The question of an apology has resurfaced here after Granger was recently asked in Queens, New York about the PNC issuing one in relation to its term in office from 1964 to 1992. Granger rejected the call for an apology at the forum held at the home of a Guyanese in Richmond Hill.
“Every government everywhere makes mistakes and no one has denied that mistakes might have been made…if any group feels that errors have been made we can have those errors investigated and we will deal with the consequences when they are brought to light,” he added.
During the years 1964 to 1992, the party had been accused of rigging elections and according to the opposition leader if there are persons who feel that the elections were rigged there can be an inquiry.

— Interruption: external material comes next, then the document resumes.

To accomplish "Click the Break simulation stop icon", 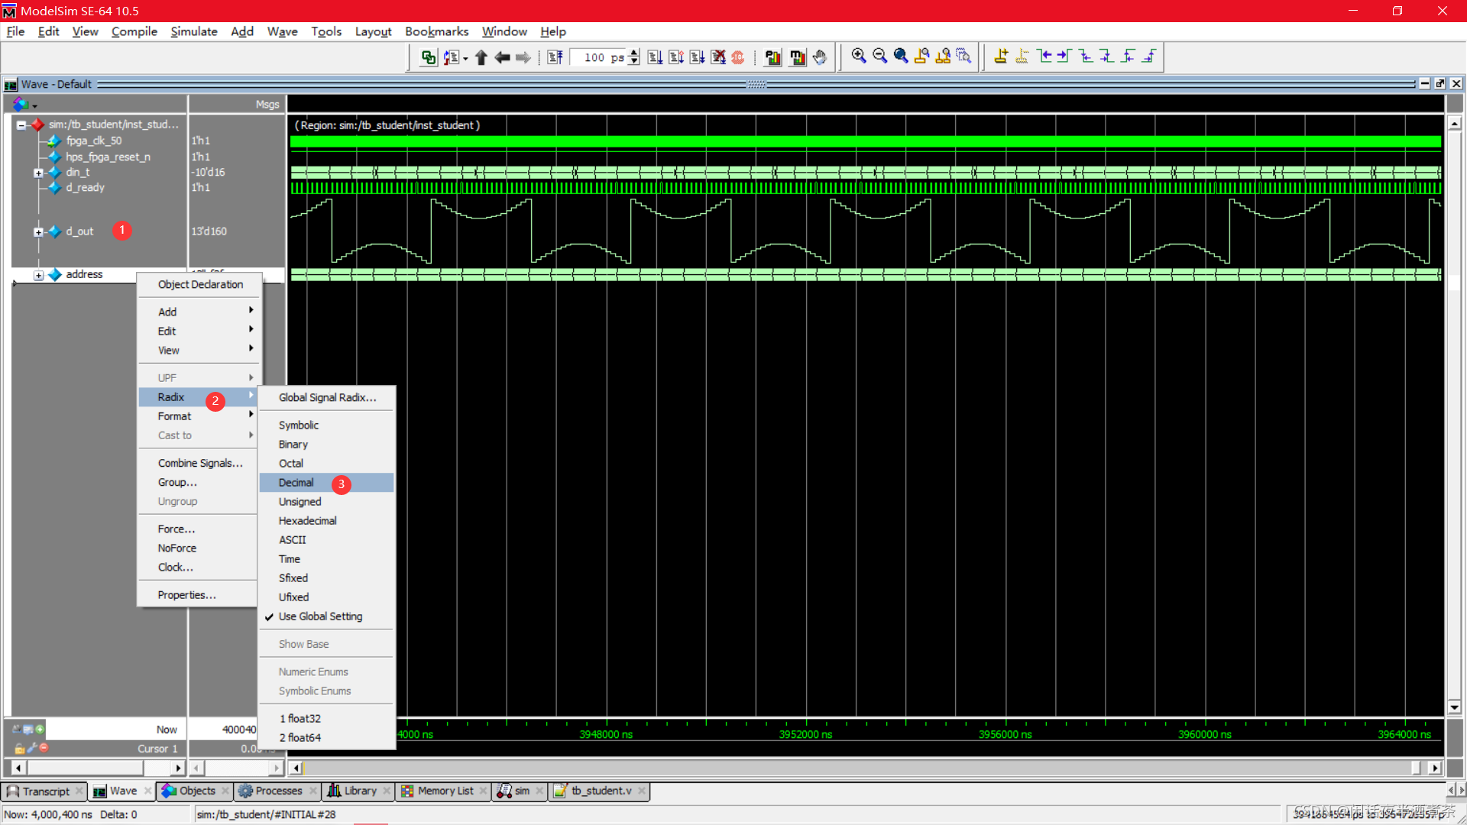I will click(x=738, y=57).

“If, for example, you feel that there has been a killing of persons, elections which have been tampered with, I told the people in Queens let us investigate all the elections right up to 2011 and if errors are found let us deal with those. Let us have an inquiry, let us have the evidence and I will decide where we go from there,” he said.
He added that there were other parties who have things to apologize for. “I was in Rupununi in 1969 and all the leaflets and flyers were from the United Force (UF). I know that the leader of the United Force was in there just before Christmas…Nobody called the United Force to apologize,” he said.
“They (UF) led an armed rebellion against the State of Guyana. TUF has never apologized. Everyone can look into the history and we can have a pile of apologies. There is no innocent in TUF or the PPP,” Granger said.
The leader was also asked about his position in light of several letters appearing in the daily newspapers on his position on race and politics and said that there has been some level of misinterpretation of his meeting in New York on Independence Day.
“What happened in Queens and Richmond Hill over the Labor Day weekend was that people were able to speak frankly to the leader of the opposition and I listened to their concerns and they listened to what I had to say,” he said.
He explained that APNU, as a partnership, embraces parties and social groups.
His party, he said, was “not trying to erase the differences but we are accepting the reality of contemporary Guyana…Trying to take a racial line with them doesn’t make sense. 20% of the population say they are mixed… We are not trying to obliterate ethnic differences or ignore ethnic differences.”